## Material for this exercise

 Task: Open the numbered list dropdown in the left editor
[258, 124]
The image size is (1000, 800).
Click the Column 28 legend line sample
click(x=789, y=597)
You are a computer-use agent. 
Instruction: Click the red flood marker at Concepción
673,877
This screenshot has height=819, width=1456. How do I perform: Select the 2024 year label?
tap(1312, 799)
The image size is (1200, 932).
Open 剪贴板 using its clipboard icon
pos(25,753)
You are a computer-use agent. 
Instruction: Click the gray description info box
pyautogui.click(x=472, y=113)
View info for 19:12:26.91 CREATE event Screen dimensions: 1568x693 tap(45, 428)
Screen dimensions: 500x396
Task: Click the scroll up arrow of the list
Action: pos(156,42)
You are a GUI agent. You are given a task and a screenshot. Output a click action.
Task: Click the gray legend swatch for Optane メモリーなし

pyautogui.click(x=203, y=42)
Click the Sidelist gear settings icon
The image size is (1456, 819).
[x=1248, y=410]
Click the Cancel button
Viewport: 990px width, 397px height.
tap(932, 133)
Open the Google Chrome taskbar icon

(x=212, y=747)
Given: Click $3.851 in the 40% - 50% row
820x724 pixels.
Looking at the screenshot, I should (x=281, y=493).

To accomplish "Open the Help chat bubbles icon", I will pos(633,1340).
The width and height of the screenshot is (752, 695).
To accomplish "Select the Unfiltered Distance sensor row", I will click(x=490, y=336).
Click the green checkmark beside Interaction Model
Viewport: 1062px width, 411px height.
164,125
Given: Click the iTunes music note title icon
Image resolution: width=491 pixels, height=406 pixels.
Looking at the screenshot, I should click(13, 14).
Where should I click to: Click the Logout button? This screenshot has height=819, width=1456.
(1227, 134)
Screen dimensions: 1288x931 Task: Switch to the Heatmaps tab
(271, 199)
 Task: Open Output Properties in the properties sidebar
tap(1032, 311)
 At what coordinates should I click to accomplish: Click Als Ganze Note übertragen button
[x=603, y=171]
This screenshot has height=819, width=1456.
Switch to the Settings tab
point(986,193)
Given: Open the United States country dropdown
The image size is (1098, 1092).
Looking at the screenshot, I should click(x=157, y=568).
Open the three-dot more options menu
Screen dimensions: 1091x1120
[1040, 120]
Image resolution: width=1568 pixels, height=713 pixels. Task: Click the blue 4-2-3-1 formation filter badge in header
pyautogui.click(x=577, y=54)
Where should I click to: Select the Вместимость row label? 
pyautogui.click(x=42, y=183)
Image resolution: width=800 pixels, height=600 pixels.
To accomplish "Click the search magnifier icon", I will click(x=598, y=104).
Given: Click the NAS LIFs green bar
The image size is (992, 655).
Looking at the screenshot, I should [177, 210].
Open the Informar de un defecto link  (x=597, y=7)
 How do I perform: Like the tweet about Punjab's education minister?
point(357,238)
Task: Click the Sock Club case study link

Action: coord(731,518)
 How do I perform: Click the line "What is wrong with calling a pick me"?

## Required work
Swap every occurrence of "Image resolution" in the listing above for "Screenshot resolution", and reproduce the entire listing with all other text unchanged.

## The response
 Task: Open the numbered list dropdown in the left editor
[258, 124]
The image size is (1000, 800).
Click the Column 28 legend line sample
click(x=789, y=597)
You are a computer-use agent. 
Instruction: Click the red flood marker at Concepción
673,877
This screenshot has height=819, width=1456. How do I perform: Select the 2024 year label?
tap(1312, 799)
The image size is (1200, 932).
Open 剪贴板 using its clipboard icon
pos(25,753)
You are a computer-use agent. 
Instruction: Click the gray description info box
pyautogui.click(x=472, y=113)
View info for 19:12:26.91 CREATE event Screen dimensions: 1568x693 tap(45, 428)
Screen dimensions: 500x396
Task: Click the scroll up arrow of the list
Action: pos(156,42)
You are a GUI agent. You are given a task and a screenshot. Output a click action.
Task: Click the gray legend swatch for Optane メモリーなし

pyautogui.click(x=203, y=42)
Click the Sidelist gear settings icon
The image size is (1456, 819).
[x=1248, y=410]
Click the Cancel button
Viewport: 990px width, 397px height.
tap(932, 133)
Open the Google Chrome taskbar icon

(x=212, y=747)
Given: Click $3.851 in the 40% - 50% row
820x724 pixels.
Looking at the screenshot, I should (x=281, y=493).

To accomplish "Open the Help chat bubbles icon", I will pos(633,1340).
The width and height of the screenshot is (752, 695).
To accomplish "Select the Unfiltered Distance sensor row", I will click(x=490, y=336).
Click the green checkmark beside Interaction Model
Viewport: 1062px width, 411px height.
164,125
Given: Click the iTunes music note title icon
Screenshot resolution: width=491 pixels, height=406 pixels.
Looking at the screenshot, I should click(13, 14).
Where should I click to: Click the Logout button? This screenshot has height=819, width=1456.
(1227, 134)
Screen dimensions: 1288x931 Task: Switch to the Heatmaps tab
(271, 199)
 Task: Open Output Properties in the properties sidebar
tap(1032, 311)
 At what coordinates should I click to accomplish: Click Als Ganze Note übertragen button
[x=603, y=171]
This screenshot has height=819, width=1456.
Switch to the Settings tab
point(986,193)
Given: Open the United States country dropdown
The image size is (1098, 1092).
Looking at the screenshot, I should click(x=157, y=568).
Open the three-dot more options menu
Screen dimensions: 1091x1120
[1040, 120]
Screenshot resolution: width=1568 pixels, height=713 pixels. Task: Click the blue 4-2-3-1 formation filter badge in header
pyautogui.click(x=577, y=54)
Where should I click to: Select the Вместимость row label? 
pyautogui.click(x=42, y=183)
Screenshot resolution: width=800 pixels, height=600 pixels.
To accomplish "Click the search magnifier icon", I will click(x=598, y=104).
Given: Click the NAS LIFs green bar
The image size is (992, 655).
Looking at the screenshot, I should [177, 210].
Open the Informar de un defecto link  (x=597, y=7)
 How do I perform: Like the tweet about Punjab's education minister?
point(357,238)
Task: Click the Sock Club case study link

Action: coord(731,518)
 How do I perform: Click the line "What is wrong with calling a pick me"?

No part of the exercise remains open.